Völkermordprozess

Neue Anklageschrift im Prozess gegen Karadzic

Ausland
24.09.2008 12:41
Der ehemalige Präsident der bosnischen Serbenrepublik, Radovan Karadzic, muss sich laut der jüngsten Anklageschrift vor dem Haager UNO-Kriegsverbrechertribunal für den Völkermord auf dem gesamten Gebiet Bosnien-Herzegowinas verteidigen. Am Dienstag wurde Karadzic der neue Text zugestellt. Ein solcher Vorwurf ist bisher in keinem einzigen Gerichtsverfahren vor dem Haager Gericht bewiesen worden.

Die Ankläger konzentrierten sich in der neuen Klagsschrift auf Kriegsverbrechen in 27 Gemeinden während des Bosnien-Kriegs (1992-95). In der früheren Anklage war noch von Kriegsverbrechen in 41 Gemeinden die Rede.

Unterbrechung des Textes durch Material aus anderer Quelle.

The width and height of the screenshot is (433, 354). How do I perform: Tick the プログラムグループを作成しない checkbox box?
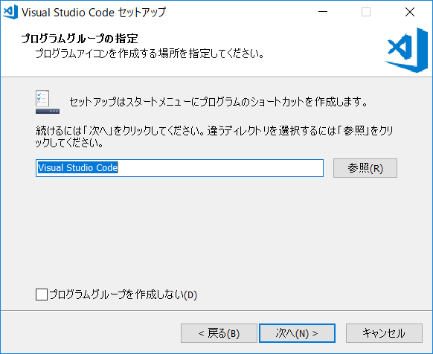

Diese Reduzierung soll nach Meinung der Anklage zu einem wirksameren Verlauf des Gerichtsverfahrens beitragen.

Die Anklage wird versuchen zu beweisen, dass es "die Absicht gab, die bosnischen Muslime und Kroaten vollkommen oder teilweise zu vernichten". Dies gilt nicht nur für den Völkermord in Srebrenica, wo von Truppen der bosnischen Serben im Sommer 1995 rund 8.000 muslimische Stadtbewohner ermordet wurden, sondern auch für die Ortschaften Bratunac, Brcko, Foca, Kljuc, Kotor Varos, Prijedor, Sanski Mos, Vissegrad, Vlasenica und Zvornik.

Die Kriegsverbrechen, welche Karadzic angelastet werden, hatte der ehemalige Präsident der Republika Srpska als Mitglied eines sogenannten gemeinsamen verbrecherischen Vorhabens begangen, dessen Mitglieder auch der frühere jugoslawische Präsident Slobodan Milosevic, der einstige serbische Geheimdienstchef Jovica Stanisic, aber auch der Chef der Serbischen Radikalen Partei, Vojislav Seselj, und der Milizenchef Zeljko Raznatovic "Arkan" waren. Sie alle wurden vom UNO-Tribunal angeklagt. Der Prozess gegen Milosevic wurde nach dessen Tod im Jahre 2006 eingestellt, die Hauptverhandlung gegen Stanisic steht noch bevor. Seselj steht derzeit wegen Kriegsverbrechen in Kroatien, Bosnien und der nordserbischen Provinz Vojvodina vor Gericht. Das Verfahren gegen "Arkan" wurde nach seiner Ermordung in Belgrad Anfang 2000 eingestellt.

Anklage muss noch vom Richtersenat bestätigt werden
In der neuen Anklage steht ferner, dass an der monatelangen Beschießung von Sarajevo auch ungenannte Angehörige der damaligen jugoslawischen Streitkräfte teilnahmen. Die Ermordung von Bosniaken in der Ortschaft Trnovo im Sommer 1995 wird den "Skorpionen" angelastet, die von der Anklage als eine serbische Sonderpolizeieinheit bezeichnet werden. In Serbien hieß es bisher, dass "Skorpione" zu jenem Zeitpunkt eine serbische Freischärlergruppe waren. Bevor sich Karadzic zur Anklage äußern kann, muss diese noch vom Richtersenat bestätigt werden. Der einstige Präsident der Serbenrepublik wurde am 21. Juli in Belgrad festgenommen. Vor dem UNO-Tribunal will sich der studierte Psychiater weiterhin selbst verteidigen.